Thousands of additional people seeking asylum in Western Europe have pushed through police lines at Austria’s main border crossing with Hungary and set off on foot on the highway towards Vienna. They began their march after rail traffic was sharply reduced due to overcrowding, despite moves by authorities to compensate for that at the Nickelsdorf crossing, the Associated Press news agency reported.
Police spokesman Helmut Marban said there was “some kind of group dynamic” that started with a few people beginning to walk towards Vienna and quickly developed into a large movement of people. Regularly scheduled trains from Nickelsdorf continued to other Austrian destinations, including Vienna, with three departures scheduled. But the railway company announced an end to special shuttles between Nickelsdorf and Vienna that had been running for days. Buses and taxis were called to Nickelsdorf to take refugees to the Austrian capital.
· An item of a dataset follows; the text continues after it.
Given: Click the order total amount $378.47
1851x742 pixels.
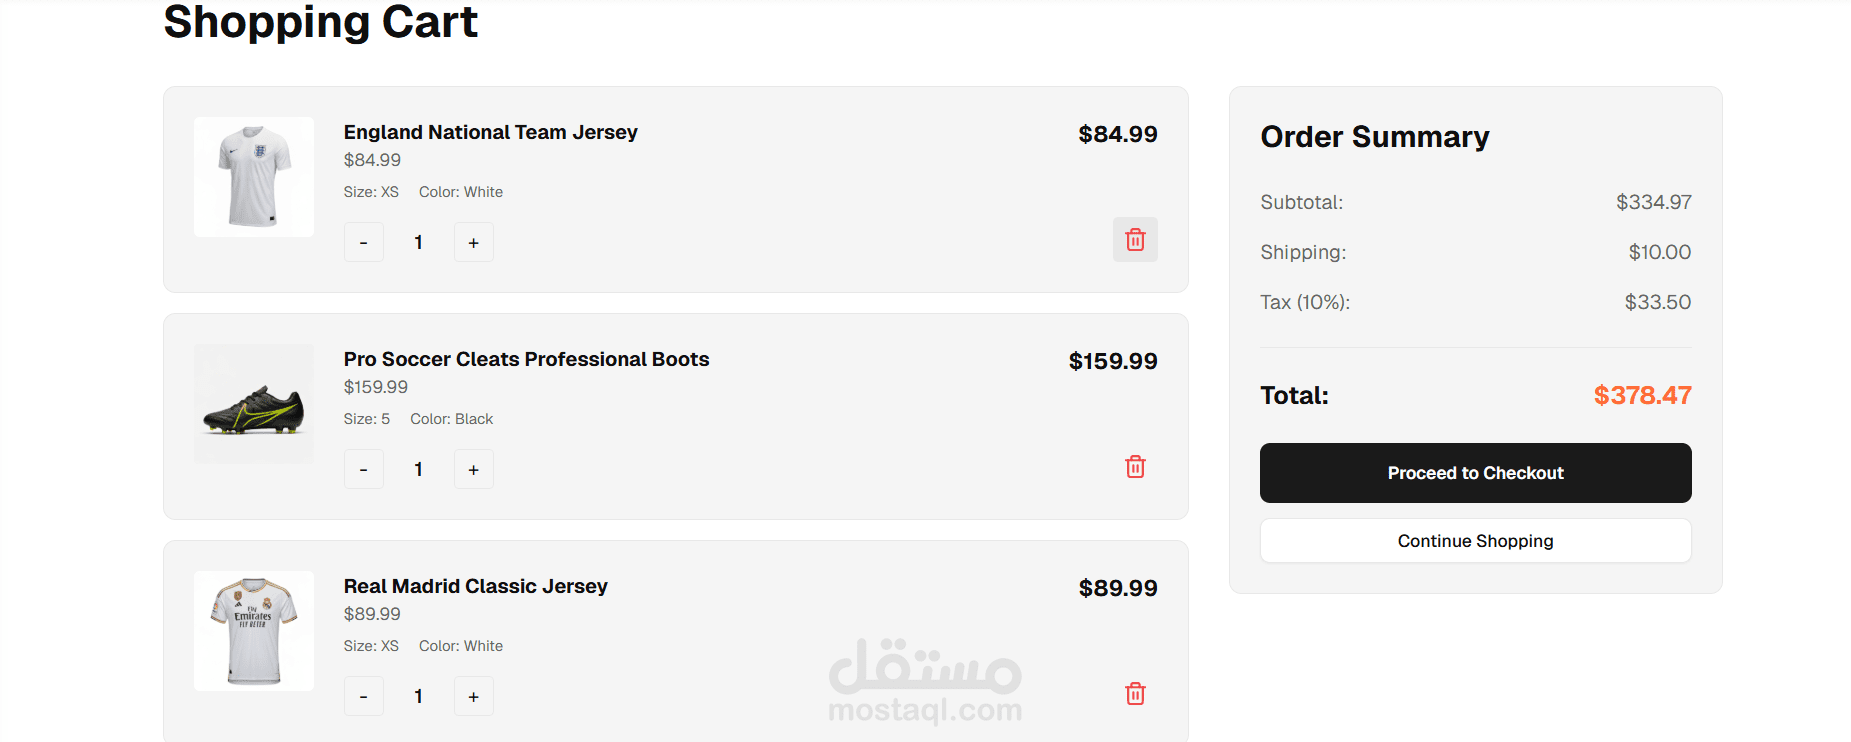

Refugees also continued to enter from Serbia to Hungary, the last stop before reaching Western Europe, yesterday, walking along railway tracks. Families with little children were sitting on the ground at Hungary’s Roszke crossing, sharing food donations and taking care of their youngest family members while taking a rest during their march.
At a station in Roszke, where refugees are temporarily held, the wife of an Austrian politician has filmed the chaos as police threw food to refugees, saying that they were being treated like “animals”.
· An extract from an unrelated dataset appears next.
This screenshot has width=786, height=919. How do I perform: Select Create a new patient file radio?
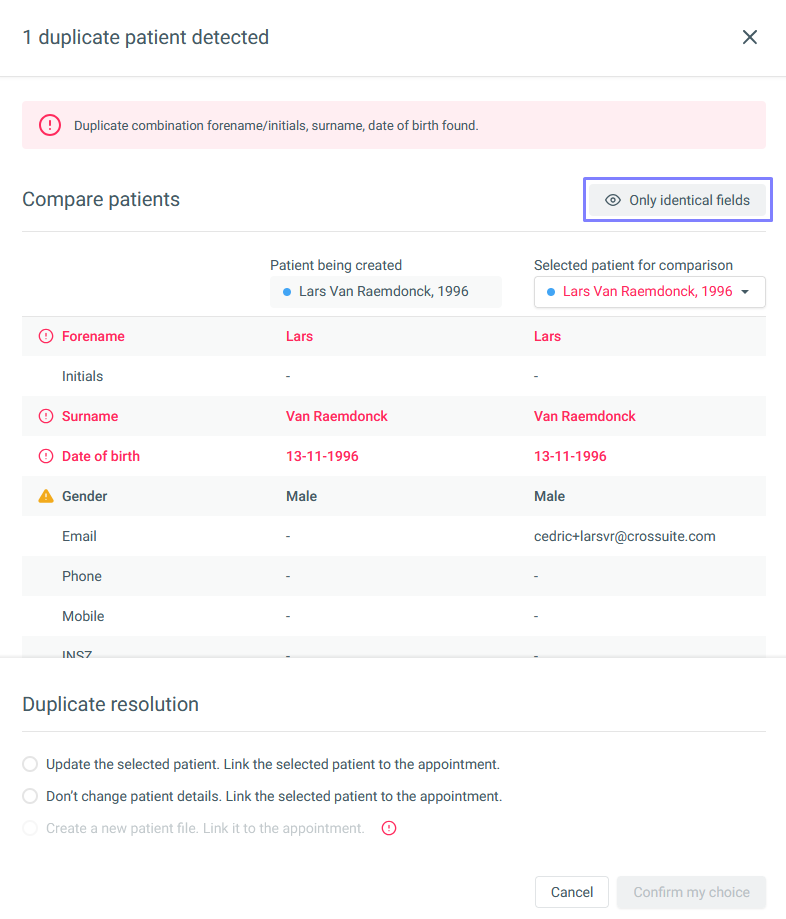[30, 828]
Hungary has recently increased the number of soldiers building its anti-refugee border fence in order to speed up the construction process. The country wants to erect the sharply-criticised fence along its border with Serbia as it struggles to cope with huge numbers of refugees travelling up from Greece and the Balkans.
Foreign Minister Peter Szijjarto said yesterday that the number of refugees entering the country could rise to 400,000 to 500,000 by the end of the year. More than 170,000 migrants, many of them refugees from conflicts in the Middle East, have been recorded entering Hungary so far this year. Vast majority of them are heading towards Germany via Austria.
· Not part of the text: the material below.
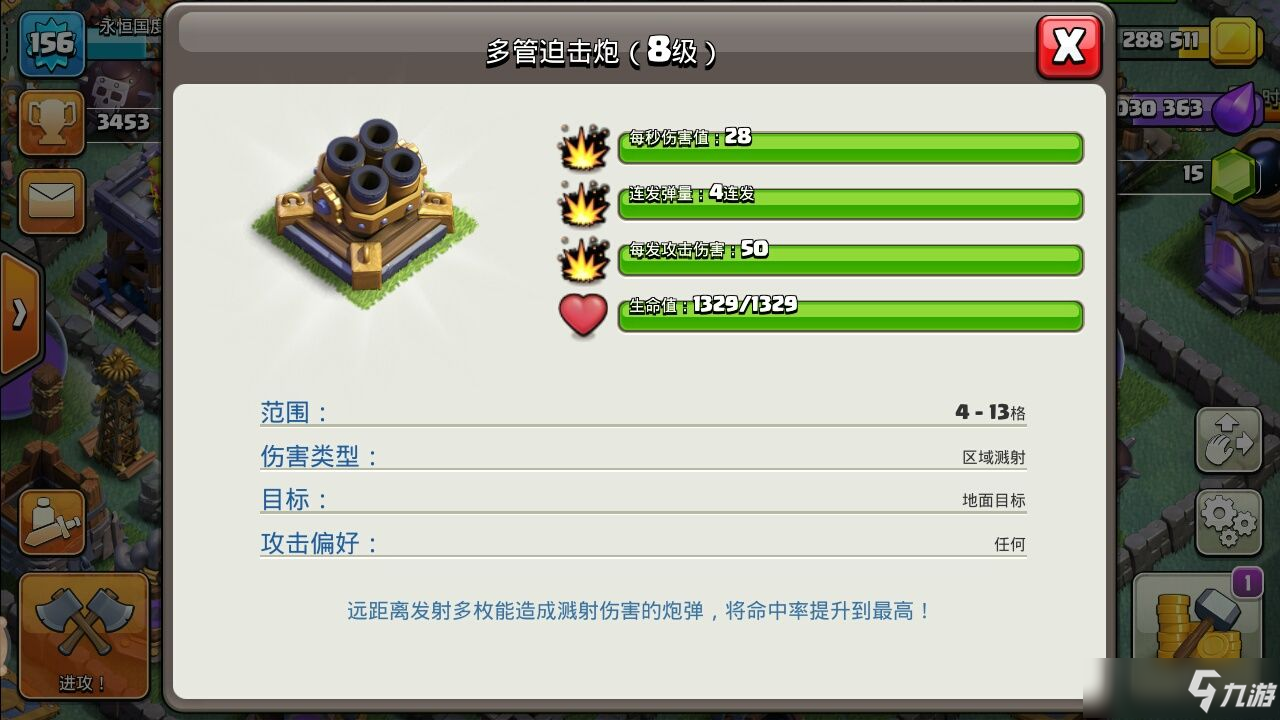Close the Multi Mortar info dialog

tap(1069, 46)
In a statement yesterday, Peter Salama, UNICEF’s regional director for the Middle East and North Africa, said that millions more in Syria could become refugees and head to Europe if there is no end to the war.
More than 430,000 refugees and migrants have crossed the Mediterranean to Europe so far in 2015, a record number that is more than double the total for the whole of last year, the International Organization for Migration said. Meanwhile, Macedonia’s Foreign Minister Nikola Poposki has said that his country might follow Hungary’s example and build a border fence to stem the influx of refugees trekking through the Balkans to reach Western Europe.
The news comes as foreign ministers from four Central European nations met in Prague yesterday, amid a growing rift over the refugee crisis. The Czech Republic, Hungary, Poland and Slovakia reject quotas proposed by the EU Commission, which proposed 120,000 additional asylum seekers per year to be shared out between 28 member states.
“We too will need some kind of physical defence to reduce illegal border crossing . . . Either soldiers or a fence or a combination of the two,” Poposki was quoted as saying in an interview with Hungarian business weekly Figyelo on Thursday. He said his country was currently forced to let the 3,000 to 4,000 migrants who arrive in his country on a daily basis continue their journey to Serbia and Hungary unimpeded. “There is no European consensus on how we can handle this question,” he said.
As of 0600 GMT yesterday, an estimated 7,600 refugees had already crossed into Macedonia from Greece in a 24-hour period, according to the UN refugee agency. Peter Salama, UNICEF’s regional director for the Middle East and North Africa, said millions of people in Syria could become refugees and head to Europe if there is no end to the war.
Al Jazeera’s Hoda Abdel Hamid, reporting from the border between Greece and Macedonia yesterday, said the situation has settled down after tensions on Thursday. At the border crossing station, from where our correspondent was reporting, about 1,500 had crossed yesterday morning. They are reportedly being organised into groups of 50 people.
From there, public transportation will then take them to the border with Serbia, our correspondent said. But overnight, the situation was tense, with “impatient” refugees facing off with the police. “Macedonian border police had blocked their path and frustrations grew once more,” she said. “This is not the first time for the Macedonian border guards to use force.”
Syrian refugees Bassem, his wife Marwa, and their child Ali, were among those in the crowd. They left Syria 25 days ago, entering Greece through the island of Rhodes. — Al Jazeera.